# Hands-on Tutorial - Using the Allen SDK to find and access data

### Saturday, November 3, 2018

In this tutorial, we are going to explore how do access calcium imaging data from the Allen Brain Observatory through the AllenSDK.

Prerequesites:

- Install allensdk: http://alleninstitute.github.io/AllenSDK/install.html

OR

- Spin up AWS instance: https://github.com/AllenInstitute/AllenSDK/wiki/Use-the-Allen-Brain-Observatory-%E2%80%93-Visual-Coding-on-AWS


## Today's Tutorial

1. Searching for experiments
3. Get data from an experiment
4. Query neurons
5. Plot one neuron's responses to one stimulus

In [1]:
import numpy as np
import pandas as pd
import matplotlib.pyplot as plt
%matplotlib inline

## 1. Searching for experiments 

The main entry point is the `BrainObservatoryCache` class.  This class is responsible for downloading any requested data or metadata as needed and storing it in well known locations.  

We begin by importing the `BrainObservatoryCache` class and instantiating it, pointing it to our manifest file.
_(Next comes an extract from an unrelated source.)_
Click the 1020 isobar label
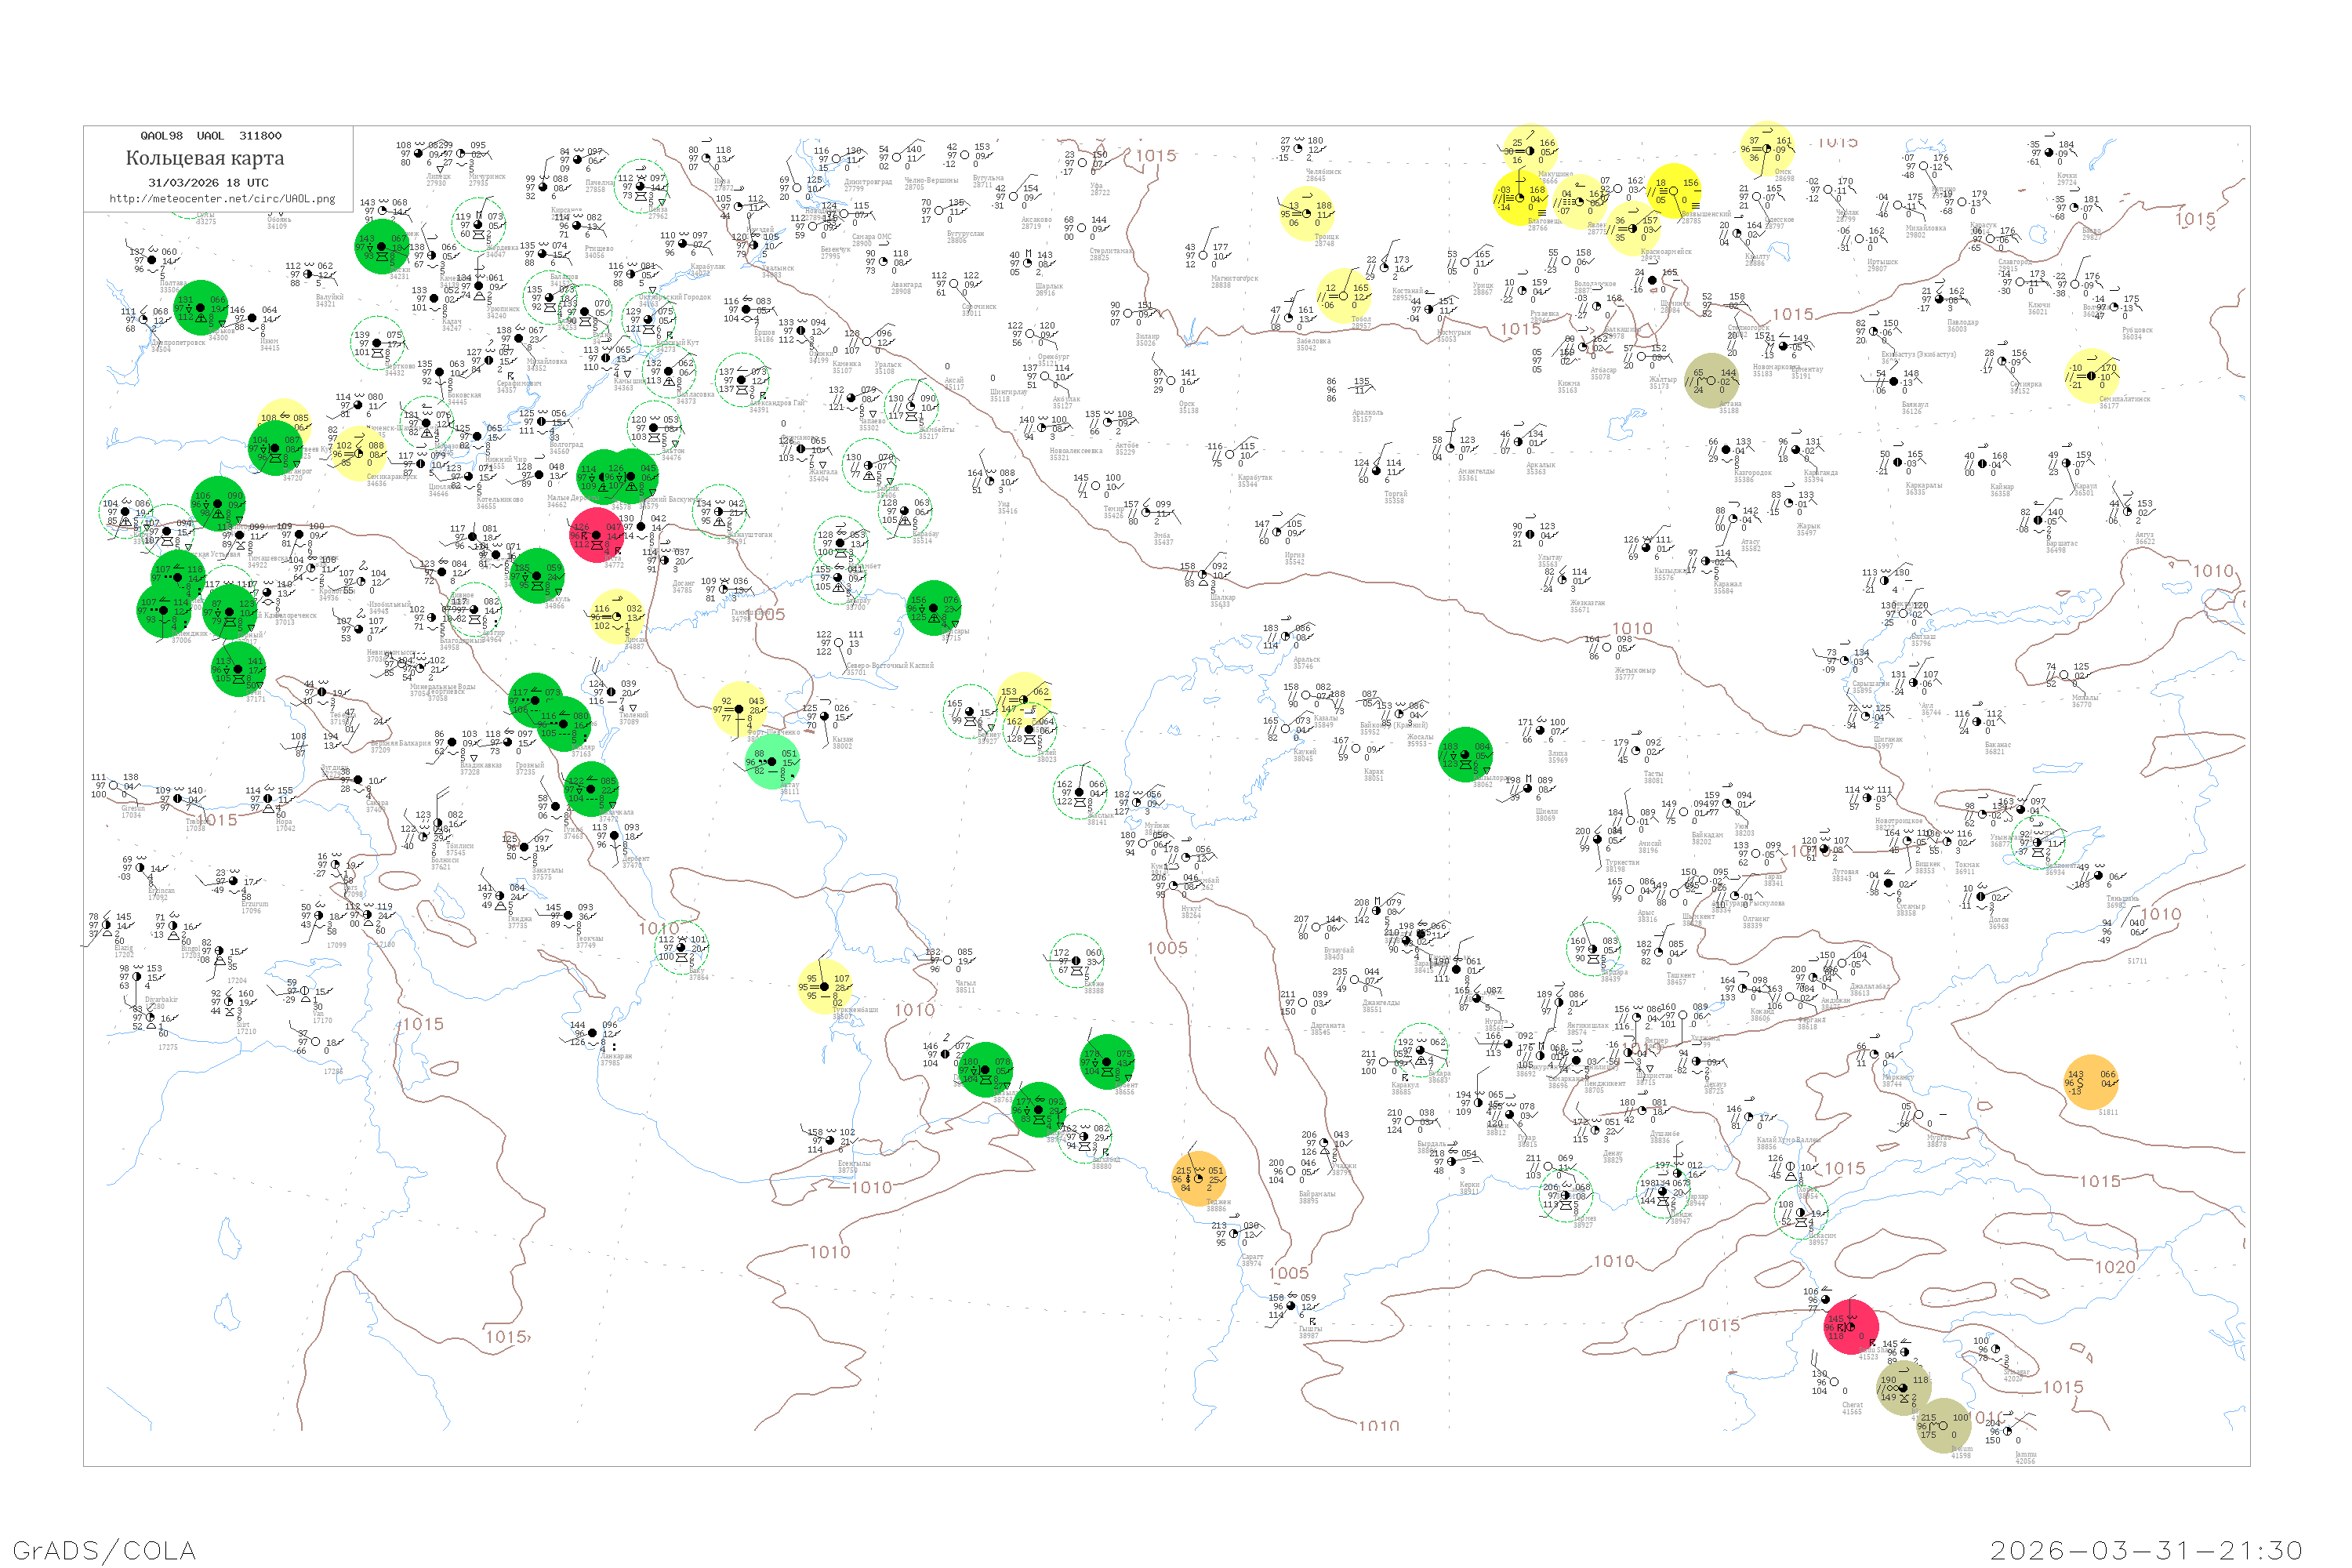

`manifest_file` is a path to the manifest file.  This needs to reflect where you are storing and accessing the data.

In [2]:
from allensdk.core.brain_observatory_cache import BrainObservatoryCache
boc = BrainObservatoryCache()

The Brain Observatory Cache allows us to understand the dimensions of the data in the dataset... the conditions under which each experiment was acquired

Let's take a look at the available **depths**, **cre lines**, **areas**, and **stimuli** available in the Brain Observatory dataset.

In [3]:
# list of all targeted areas, using Allen Brain Atlas nomenclature
boc.get_all_targeted_structures()

[u'VISal', u'VISam', u'VISl', u'VISp', u'VISpm', u'VISrl']

In [4]:
# list of all imaging depths
boc.get_all_imaging_depths()

[175,
 185,
 195,
 200,
 205,
 225,
 250,
 265,
 275,
 276,
 285,
 300,
 320,
 325,
 335,
 350,
 365,
 375,
 390,
 400,
 550,
 570,
 625]

In [5]:
# list of all cre driver lines 
boc.get_all_cre_lines()

[u'Cux2-CreERT2',
 u'Emx1-IRES-Cre',
 u'Fezf2-CreER',
 u'Nr5a1-Cre',
 u'Ntsr1-Cre_GN220',
 u'Pvalb-IRES-Cre',
 u'Rbp4-Cre_KL100',
 u'Rorb-IRES2-Cre',
 u'Scnn1a-Tg3-Cre',
 u'Slc17a7-IRES2-Cre',
 u'Sst-IRES-Cre',
 u'Tlx3-Cre_PL56',
 u'Vip-IRES-Cre']

In [6]:
# list of all GCaMP reporter lines
boc.get_all_reporter_lines()

[u'Ai148(TIT2L-GC6f-ICL-tTA2)',
 u'Ai162(TIT2L-GC6s-ICL-tTA2)',
 u'Ai93(TITL-GCaMP6f)',
 u'Ai93(TITL-GCaMP6f)-hyg',
 u'Ai94(TITL-GCaMP6s)']

In [7]:
# list of all stimuli
boc.get_all_stimuli()

['drifting_gratings',
 'locally_sparse_noise',
 'locally_sparse_noise_4deg',
 'locally_sparse_noise_8deg',
 'natural_movie_one',
 'natural_movie_three',
 'natural_movie_two',
 'natural_scenes',
 'spontaneous',
 'static_gratings']

In [8]:
# Ai93: fast
# Ai94: slow
# Ai148: fast
# Ai 162: slow

### 1.1 Experiment containers & sessions

The experiment container describes a set of 3 experiment sessions performed for the same field of view (ie. same targeted area and imaging depth in the same mouse that targets the same set of cells). Each experiment container has a unique ID number.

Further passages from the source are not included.